EXTRACTED TEXT:
--- START ---
The sheer volume of content — whether deliberately intended to suppress or overlay reality — can and will lead to a surplus of fabricated non-fiction. A crowding-out effect is to be feared, in which a factual reproduction of events and circumstances is either difficult or impossible to find, partly because trust in content that is actually trustworthy is replaced by skepticism. Flood the zone with shit is becoming real.
4, the year 4891
While in the 2010s the scenario of a surveillance state and the accompanying erosion of privacy was still perceived as a major or perhaps the greatest threat of digitalization in the political debate, a tsunami of irrelevant information is currently piling up in which the truth is watered down to a homeopathic dose. George Orwell’s Big Brother no longer observes, but prompts. Searches for Orwell’s novel “1984” have declined worldwide over the last ten years. His anti-utopia combines the rewriting of history (fabricated non-fiction), control, surveillance, punishment and torture in a totalitarian state and appears comparatively clear and orderly. Even if we cannot rule out the possibility that liberal democracies are developing in the direction of authoritarian regimes in these aspects, so that there can no longer be any talk of democracy, it seems more plausible to me that the negligent overloading of the information sphere is causing even more damage to the perception of reality and society. The only positive news in this comparison of negative scenarios is that they cannot both occur at the same time. A totalitarian armored official truth cannot coexist with a kaleidoscope of fragmented contradictions of reality. History today can no longer be rewritten to a new controlled truth, it is expanded to many truths. Therefore, in a free society, there is no real danger of ending up in a “1984” with a single curated reality, but rather in one of 4891 public spheres as a reversal of this into the opposite.
--- END ---
REQUIREMENT 1:
Answer these from the text on information overload:
(a) In the crowding-out effect the text fears, what becomes difficult or impossible to find?
(b) Searches for what have declined worldwide over the last ten years?
(c) What does the text say George Orwell’s Big Brother no longer does, and what does it do instead?
REQUIREMENT 2:
Translate this sentence from the text on information overload into German: "A totalitarian armored official truth cannot coexist with a kaleidoscope of fragmented contradictions of reality."

PROVIDED RECORDS:
--- START ---
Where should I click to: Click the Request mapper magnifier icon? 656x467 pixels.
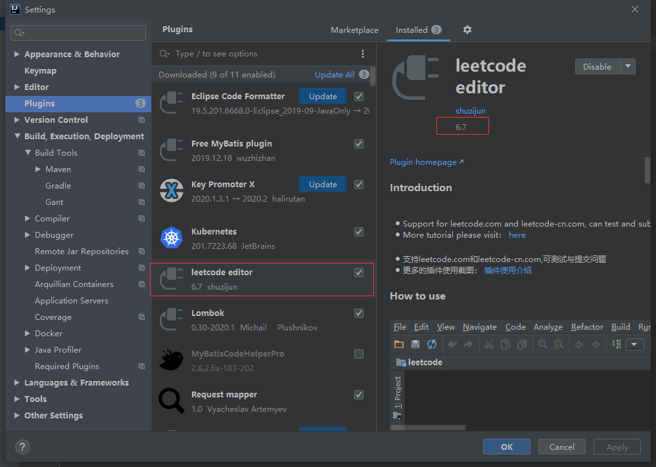pyautogui.click(x=172, y=401)
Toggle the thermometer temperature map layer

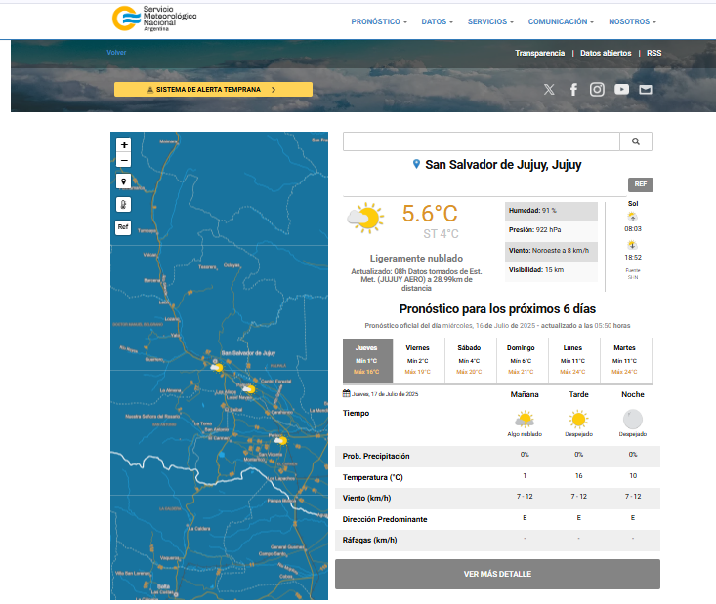tap(124, 204)
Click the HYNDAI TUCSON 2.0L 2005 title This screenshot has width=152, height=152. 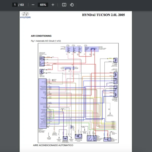[103, 15]
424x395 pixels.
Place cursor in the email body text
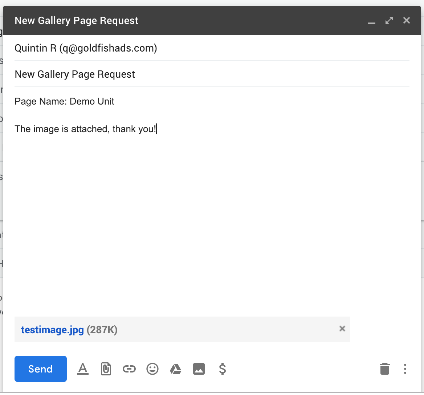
--- END ---
TASK SOLUTION 1:
(a) A factual reproduction of events and circumstances.
(b) Orwell’s novel “1984.”
(c) Big Brother no longer observes; it prompts.

TASK SOLUTION 2:
Eine totalitäre, gepanzerte offizielle Wahrheit kann nicht mit einem Kaleidoskop fragmentierter Widersprüche der Wirklichkeit koexistieren.